Buyer Opened a 'Significantly Not as Described' PayPal Dispute from a Purchase over Three Months Ago

Hey everyone,

Yesterday, a buyer had opened a PayPal dispute claiming that an item he purchased from me in early December was 'Significantly not as described'. The item was brand new, in the box and has stopped working as of recently. I had contacted him saying that the item was still under warranty and that he could make a claim, offering to give him the tax invoice as proof of purchase, but he seems to be just ignoring it.

Also, this part of PayPal's notification email is quite concerning:

The buyer stated that the item was defective or not as described.

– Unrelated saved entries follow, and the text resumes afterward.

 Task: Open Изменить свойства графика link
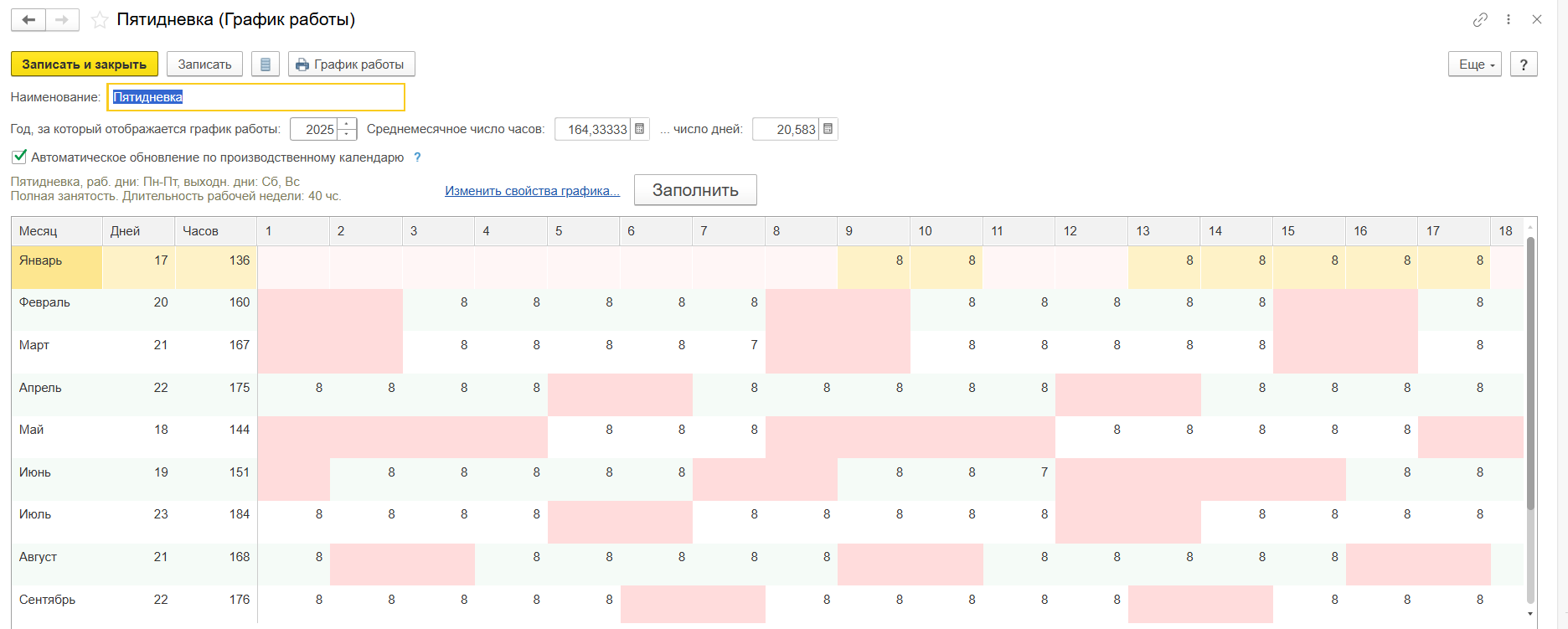coord(532,191)
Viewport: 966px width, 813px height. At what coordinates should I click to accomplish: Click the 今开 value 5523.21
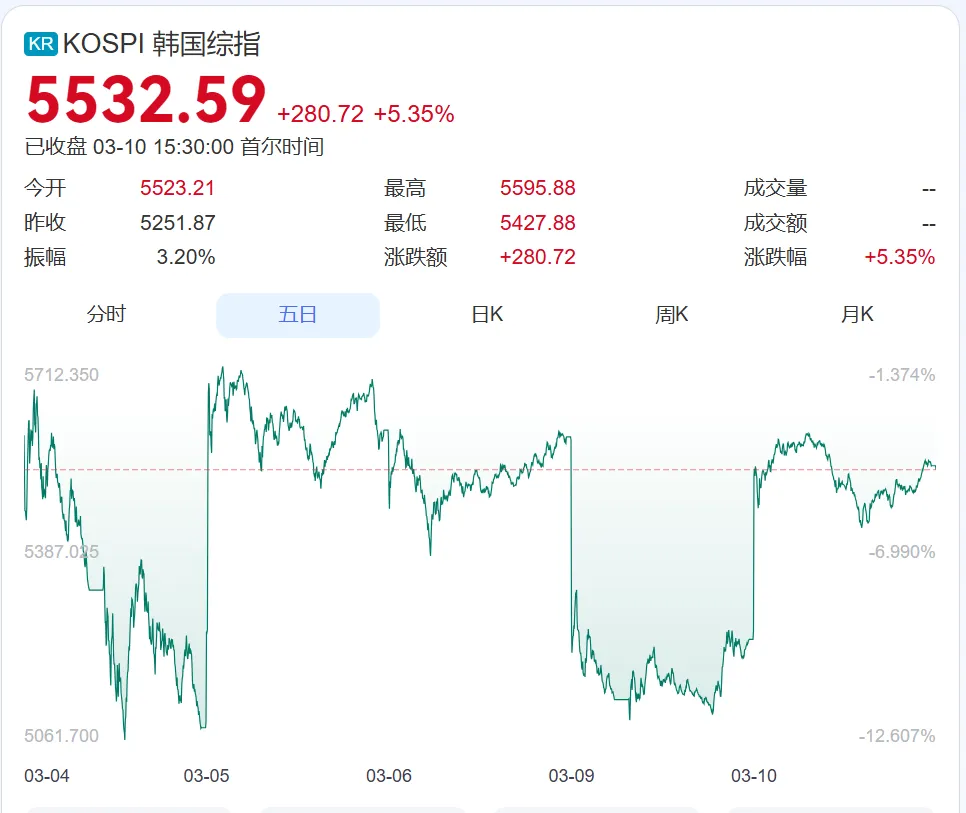click(177, 188)
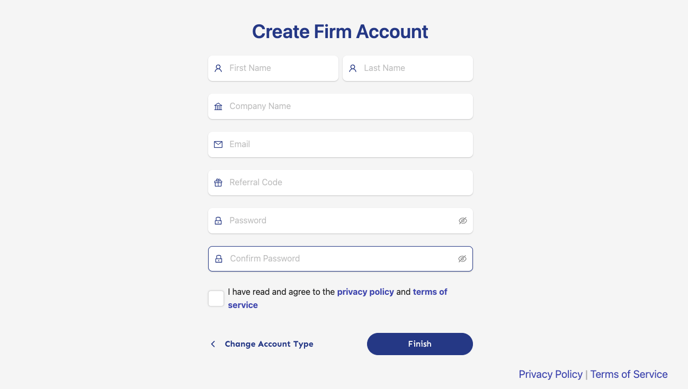
Task: Open the inline privacy policy link
Action: (x=366, y=292)
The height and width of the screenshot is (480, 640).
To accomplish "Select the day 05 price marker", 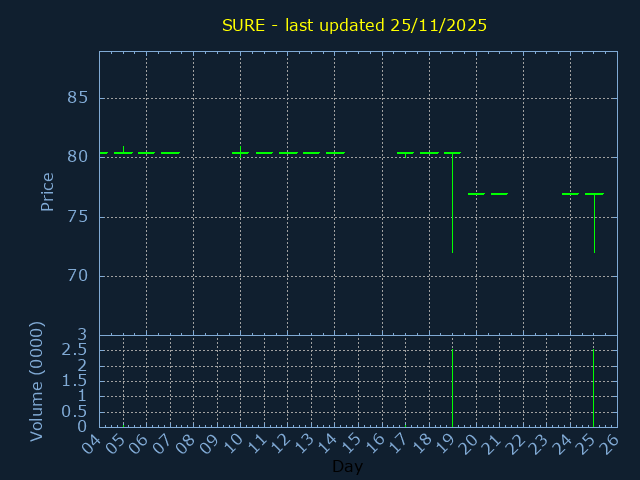I will tap(123, 153).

Please be aware that due to consumer protection laws, PayPal cannot guarantee the return of your merchandise if the case is found in favor of the buyer.

Which is just ridiculous. What part of consumer law states the seller can't have the item back if defective?

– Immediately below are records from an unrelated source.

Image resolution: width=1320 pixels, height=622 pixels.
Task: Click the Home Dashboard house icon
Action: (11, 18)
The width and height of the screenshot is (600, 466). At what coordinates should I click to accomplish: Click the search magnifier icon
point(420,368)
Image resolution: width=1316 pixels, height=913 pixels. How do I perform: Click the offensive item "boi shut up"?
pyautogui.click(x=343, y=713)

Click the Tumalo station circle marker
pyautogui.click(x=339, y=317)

I was wondering if anyone has had this happen to them and if they knew what I should do. Any advise would be greatly appreciated as it looks like I could lose both the item and its value ($400).

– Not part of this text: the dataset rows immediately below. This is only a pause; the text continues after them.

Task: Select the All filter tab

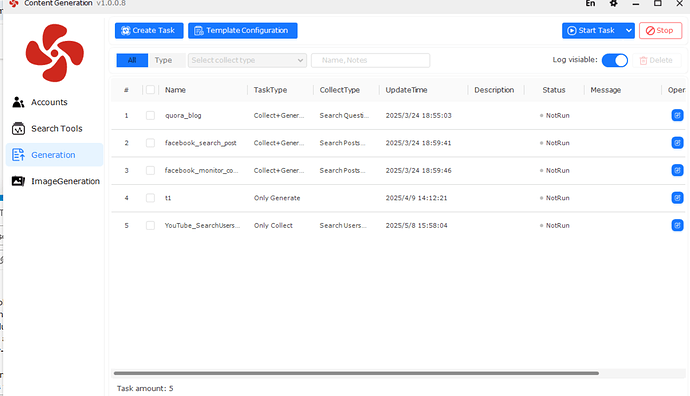Action: [132, 60]
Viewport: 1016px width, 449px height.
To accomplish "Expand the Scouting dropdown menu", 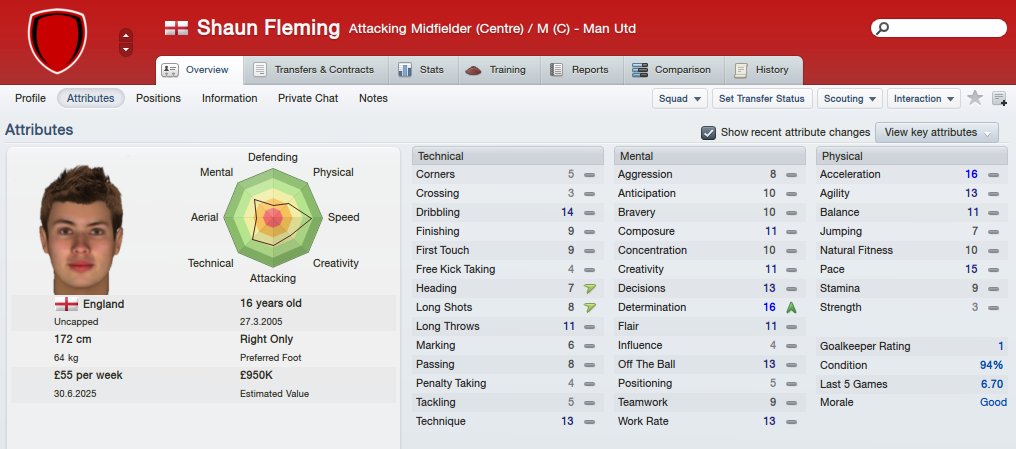I will pos(849,98).
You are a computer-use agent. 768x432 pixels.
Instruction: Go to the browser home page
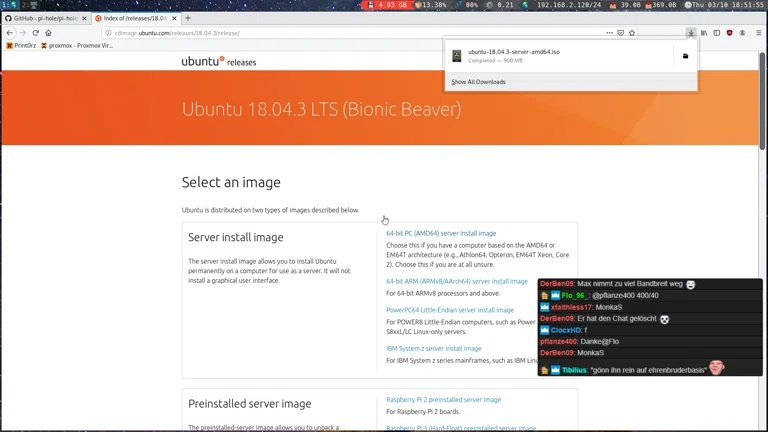tap(48, 33)
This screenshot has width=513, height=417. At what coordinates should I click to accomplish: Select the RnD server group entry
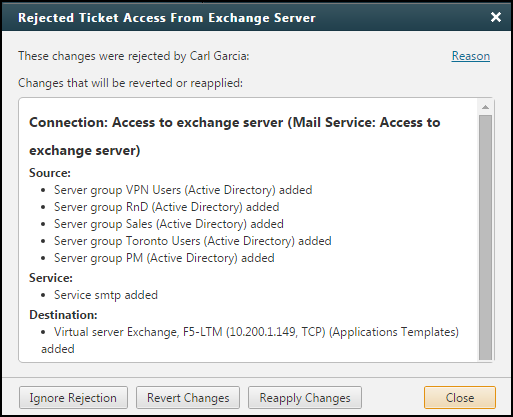pyautogui.click(x=166, y=207)
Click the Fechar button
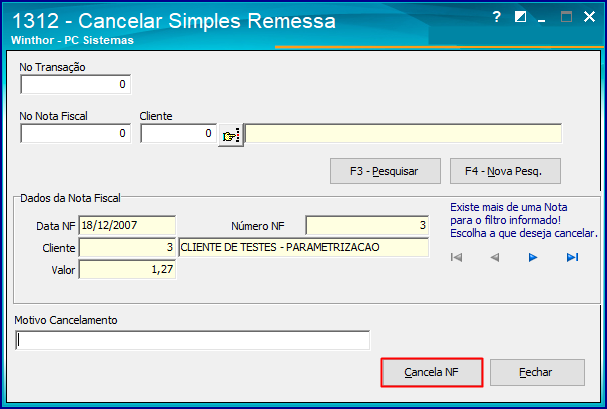Image resolution: width=607 pixels, height=409 pixels. click(x=535, y=372)
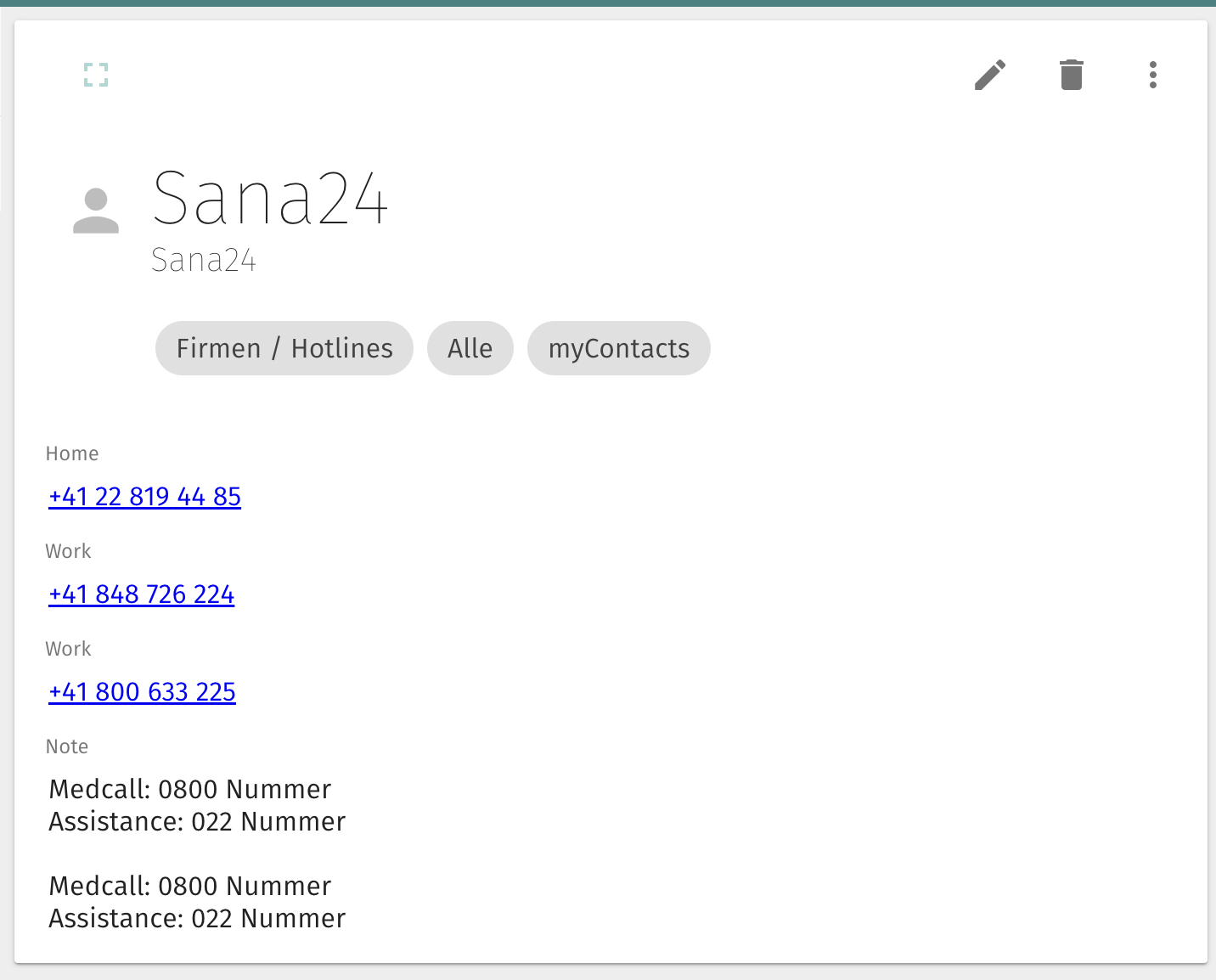This screenshot has width=1216, height=980.
Task: Click the Note field label
Action: [67, 746]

Outcome (29/03/2019): The item looked to be damaged and tampered by the buyer. I sent pictures to PayPal showing the damage and tampering but they ignored it. Had $400 taken from my account. PayPal seller protection is just an empty promise.

01/04/19: PayPal wants a document from an 'independent professional' evaluating the damage within a time-frame of three days. Absolutely ridiculous request.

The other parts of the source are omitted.